Note. Positive relationship with sex indicates association with being male. Group-level features used each participant’s beta weight. Individual-level features used binary significance of that path for each individual. Indiv = Individual.

*

Post hoc test.

Adaptive lasso results using idiographic network features are presented in the Supporting Information. Results and overall trends were similar to those using GIMME networks, although the number of significant features and the strength of associations tended to be higher using idiographic network features.

Post Hoc Analyses

The final adaptive lasso model explained 31% of the variance in having parental history of alcohol and/or substance use disorder using 13 paths. The group-level path from the ventromedial prefrontal cortex to the right orbitofrontal cortex and the individual-level paths from the right putamen to the right caudate and from the right caudate to the right nucleus accumbens had the strongest associations. No paths were associated with child alcohol expectancies at baseline. Since participants at baseline may be too young (mean age = 11.32) for alcohol expectancies, we also explored associations with alcohol expectancies at 27-month follow-up with adaptive lasso. The final model explained 23% of the variance in alcohol expectancies at follow-up using five paths. The individual-level paths from the left amygdala to the left NAcc and from the ACC to the PCC had the strongest associations.

As split-sample testing was not used, we also conducted post hoc linear regressions with each selected feature to obtain estimates of standard error and significance tests. Although adaptive lasso feature selection is not a test of statistical significance, a large number of selected features had significant associations in the linear regressions. Adjusted R2 values also tended to be higher in the linear regression models. Full results are presented in the Supporting Information.

Follow-up analyses examined whether identified baseline features for each measure continued to be significantly associated with the respective measure at 27-month follow-up. We tested the significance of each of the baseline features for the respective 27-month measure using a general linear model. Follow-up child-reported reward sensitivity was significantly associated with the significance of the right NAcc to right insula path at baseline. Additionally, follow-up parent-reported inhibitory control was significantly associated with the significance of the ACC to PCC path at baseline. These associations were no longer significant after controlling for the false discovery with a Benjamini–Hochberg correction (Benjamini & Hochberg, 1995). No other baseline features were significantly associated with respective measures at 27-month follow-up.

This study examined qualitative reward network functioning between early adolescents and tested the relationship between individualized reward network features and reward-related behavioral outcomes, depression, and risk for substance use disorder. Results showed substantial heterogeneity in reward network function between adolescents, indicating that a group-level model was not representative of individuals. Connectivity paths between striatal and prefrontal regions were associated with multiple behavioral outcomes and had the strongest relationships with child-reported reward sensitivity, parent-reported inhibitory control, and familial history of alcohol and/or substance use disorder. These findings caution the reliance on group aggregate networks for studying behavioral phenotypes such as clinical disorders and suggest a viable alternative in the focus of individualized network features.

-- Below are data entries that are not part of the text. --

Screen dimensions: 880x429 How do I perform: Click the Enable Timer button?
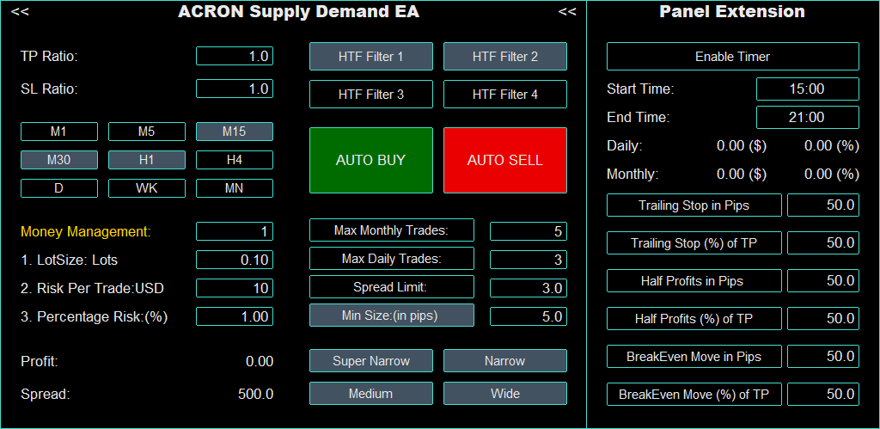click(x=732, y=57)
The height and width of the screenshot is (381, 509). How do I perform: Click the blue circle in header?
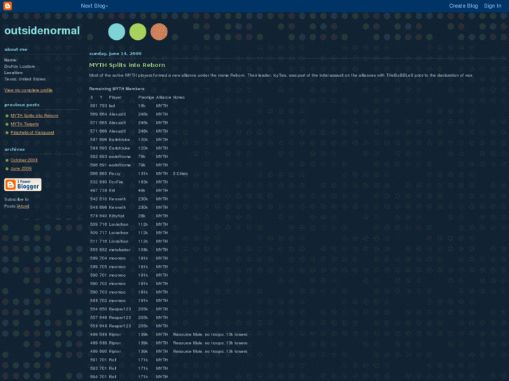(117, 31)
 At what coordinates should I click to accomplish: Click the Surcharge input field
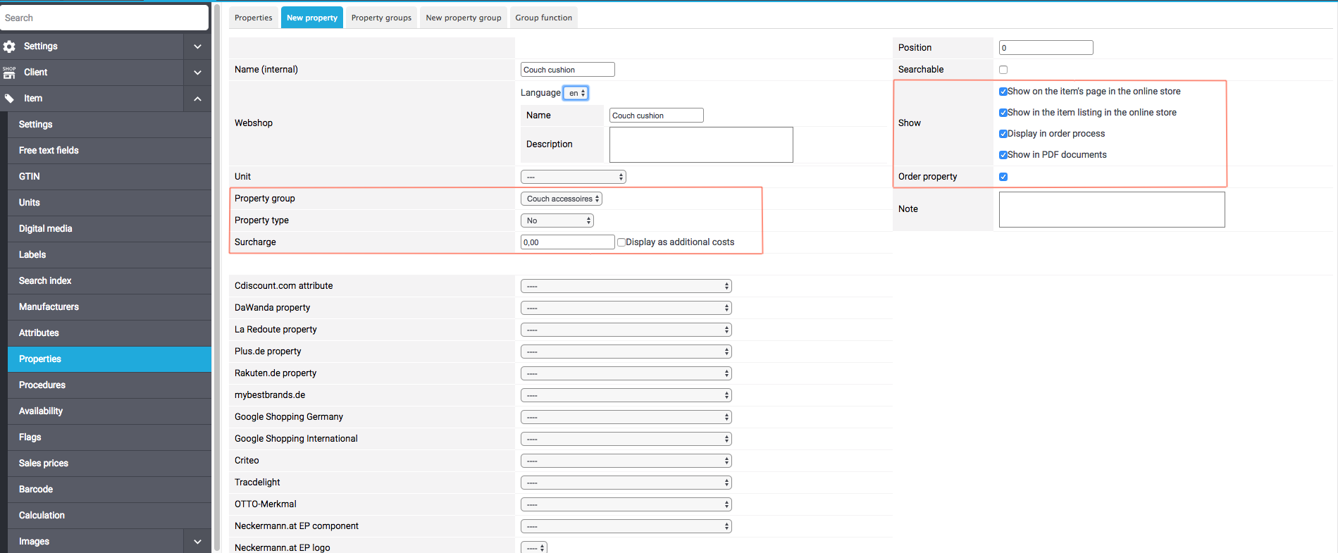pos(567,242)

The majority of individual-level networks shared less than half of the connectivity paths that were significant in the group aggregate model, indicating that the aggregate model was a poor representation of individuals. This model nonconformity prevents generalizing findings from group-level analyses to individuals (Molenaar, 2004). This substantially diminishes the clinical utility of network neuroscience findings as individual-level inferences are not valid. Moreover, implications extend beyond clinical use of fMRI to basic research, where group averages may obscure individual differences in qualitative network functioning during a task that reflect distinct underlying psychological processes. While this result is concerning for a field that largely relies on group averages, it is consistent with previous findings that individuals exhibit traitlike network features that are not captured in an aggregate network (Gratton et al., 2020; Seitzman et al., 2019). See Medaglia et al. (2011) for a discussion of nonergodicity in network neuroscience and Fisher et al. (2018) for a discussion of the threat of nonergodicity in psychological processes more broadly.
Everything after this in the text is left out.